Contemporary Parenting Approaches vs. Kantian Philosophy
Developmental psychologist William Damon, ex-director of Stanford's Center on Adolescence, opposed Kant’s rigid stance. His 1988 book The Moral Child posits that moral growth is a developmental journey. Children require nurturing that respects their stage, not dogmatic rules or lofty abstractions. Damon argued, “no amount of rote learning or indoctrination will prepare children for the many diverse situations that they will face in life.” He noted Kant’s approach demands cognitive maturity children don’t yet possess and consistency many parents find difficult to maintain.

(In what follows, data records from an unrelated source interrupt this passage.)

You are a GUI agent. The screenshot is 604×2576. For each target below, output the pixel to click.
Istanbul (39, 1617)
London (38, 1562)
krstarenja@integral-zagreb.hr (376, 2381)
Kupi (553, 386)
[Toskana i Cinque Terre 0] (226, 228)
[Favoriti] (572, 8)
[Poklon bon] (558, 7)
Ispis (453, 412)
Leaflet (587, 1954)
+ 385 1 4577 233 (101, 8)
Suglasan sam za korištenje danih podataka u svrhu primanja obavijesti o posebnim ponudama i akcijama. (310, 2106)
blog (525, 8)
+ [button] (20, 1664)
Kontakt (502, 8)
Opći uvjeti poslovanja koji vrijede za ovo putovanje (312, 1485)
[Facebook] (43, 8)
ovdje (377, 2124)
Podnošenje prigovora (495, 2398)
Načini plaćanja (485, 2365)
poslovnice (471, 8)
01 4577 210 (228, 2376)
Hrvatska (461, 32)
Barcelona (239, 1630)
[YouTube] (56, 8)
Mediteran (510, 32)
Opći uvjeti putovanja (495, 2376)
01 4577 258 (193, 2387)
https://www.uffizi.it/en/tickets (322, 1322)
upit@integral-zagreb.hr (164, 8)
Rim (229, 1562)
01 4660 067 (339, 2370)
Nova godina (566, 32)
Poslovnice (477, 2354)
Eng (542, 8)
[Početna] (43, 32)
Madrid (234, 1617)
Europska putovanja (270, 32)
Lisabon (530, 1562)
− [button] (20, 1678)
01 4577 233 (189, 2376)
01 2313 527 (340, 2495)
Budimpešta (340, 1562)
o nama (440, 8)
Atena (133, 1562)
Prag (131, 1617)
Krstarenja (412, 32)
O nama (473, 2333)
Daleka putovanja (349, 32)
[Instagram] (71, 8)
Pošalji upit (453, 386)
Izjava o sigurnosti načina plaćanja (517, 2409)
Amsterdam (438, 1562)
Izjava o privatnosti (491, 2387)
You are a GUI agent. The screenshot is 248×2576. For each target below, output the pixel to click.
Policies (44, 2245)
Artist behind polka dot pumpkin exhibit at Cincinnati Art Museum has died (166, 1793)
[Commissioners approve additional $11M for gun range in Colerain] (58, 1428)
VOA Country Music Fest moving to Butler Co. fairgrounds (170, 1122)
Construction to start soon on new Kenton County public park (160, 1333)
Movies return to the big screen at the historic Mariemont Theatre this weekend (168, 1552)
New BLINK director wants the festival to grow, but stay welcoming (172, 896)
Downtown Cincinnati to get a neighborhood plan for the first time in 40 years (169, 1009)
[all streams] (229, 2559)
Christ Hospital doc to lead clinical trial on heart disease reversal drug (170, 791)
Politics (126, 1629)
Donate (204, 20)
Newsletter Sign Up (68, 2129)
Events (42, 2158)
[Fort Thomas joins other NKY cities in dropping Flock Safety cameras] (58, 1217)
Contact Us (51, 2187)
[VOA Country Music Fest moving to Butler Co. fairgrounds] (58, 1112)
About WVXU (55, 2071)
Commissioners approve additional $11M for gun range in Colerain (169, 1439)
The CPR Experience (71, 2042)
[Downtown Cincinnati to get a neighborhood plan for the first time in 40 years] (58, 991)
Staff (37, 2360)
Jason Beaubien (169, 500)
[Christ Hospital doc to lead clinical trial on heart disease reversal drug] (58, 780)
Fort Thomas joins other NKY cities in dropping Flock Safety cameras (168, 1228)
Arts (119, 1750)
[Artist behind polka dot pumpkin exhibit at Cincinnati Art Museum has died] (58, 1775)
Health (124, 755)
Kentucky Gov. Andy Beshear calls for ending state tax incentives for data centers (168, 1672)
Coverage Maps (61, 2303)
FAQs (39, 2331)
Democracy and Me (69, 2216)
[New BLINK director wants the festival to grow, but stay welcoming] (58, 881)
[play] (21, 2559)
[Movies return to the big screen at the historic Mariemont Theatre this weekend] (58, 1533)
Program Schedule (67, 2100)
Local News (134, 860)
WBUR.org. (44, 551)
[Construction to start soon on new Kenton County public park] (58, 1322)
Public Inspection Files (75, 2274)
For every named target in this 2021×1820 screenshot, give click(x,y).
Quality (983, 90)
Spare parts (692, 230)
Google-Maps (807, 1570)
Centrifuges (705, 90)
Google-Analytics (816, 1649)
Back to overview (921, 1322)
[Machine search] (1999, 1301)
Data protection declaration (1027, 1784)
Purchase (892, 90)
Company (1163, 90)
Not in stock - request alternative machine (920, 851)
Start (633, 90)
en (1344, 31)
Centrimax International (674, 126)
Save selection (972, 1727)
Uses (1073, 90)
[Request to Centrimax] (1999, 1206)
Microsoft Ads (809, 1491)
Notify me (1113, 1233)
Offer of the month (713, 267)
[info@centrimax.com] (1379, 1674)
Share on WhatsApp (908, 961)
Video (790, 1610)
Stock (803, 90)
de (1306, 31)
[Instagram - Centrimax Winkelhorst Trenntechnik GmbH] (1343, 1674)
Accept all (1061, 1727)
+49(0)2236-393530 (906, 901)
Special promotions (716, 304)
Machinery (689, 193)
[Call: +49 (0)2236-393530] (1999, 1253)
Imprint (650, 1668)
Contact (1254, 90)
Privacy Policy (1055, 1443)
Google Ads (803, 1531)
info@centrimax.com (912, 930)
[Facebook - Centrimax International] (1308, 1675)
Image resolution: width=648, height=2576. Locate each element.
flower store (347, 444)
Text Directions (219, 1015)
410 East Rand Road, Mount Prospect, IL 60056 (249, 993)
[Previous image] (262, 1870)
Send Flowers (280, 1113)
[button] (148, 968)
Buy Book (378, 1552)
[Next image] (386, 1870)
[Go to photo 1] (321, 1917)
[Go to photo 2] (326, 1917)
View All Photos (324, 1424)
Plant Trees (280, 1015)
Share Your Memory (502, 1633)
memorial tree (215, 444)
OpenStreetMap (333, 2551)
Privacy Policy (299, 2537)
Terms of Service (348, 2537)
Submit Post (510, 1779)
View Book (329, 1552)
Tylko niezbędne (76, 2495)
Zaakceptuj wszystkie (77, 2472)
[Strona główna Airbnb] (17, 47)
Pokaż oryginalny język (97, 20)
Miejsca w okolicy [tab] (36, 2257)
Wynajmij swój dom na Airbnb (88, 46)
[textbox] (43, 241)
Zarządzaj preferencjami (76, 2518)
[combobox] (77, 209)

Dr. Becky Kennedy, a clinical psychologist and founder of Good Inside parenting platform, reaches a related conclusion. Initially relying on reward-punishment frameworks, she observed that these methods “feel awful for kids and parents.” Instead, she draws on attachment theory, mindfulness, emotion regulation, and internal family systems.
Kennedy agrees with Kant’s skepticism of transactional parenting but substitutes the abstract concept of duty with warmth and strong guidance. Rather than urging children to reason toward universal laws, she encourages parents to recognize the child beyond their behavior.
Her approach does not claim to resolve Kant’s dilemma but aims to make the challenge manageable at home. Since its 2020 launch with Erica Belsky, Good Inside offers parents practical tools rooted in psychological insights, adaptable to children who are not yet fully rational agents.
The tension between Kant’s ideals and developmental science isn’t unresolved due to a lack of debate. It remains because nurturing internal moral compasses and managing daily behavior are fundamentally different goals. Rewards encourage short-term obedience but come at a moral cost. Kant’s vision asks for deep maturity that unfolds unevenly and gradually. The science supports Kant’s concerns but doesn’t make his path any simpler.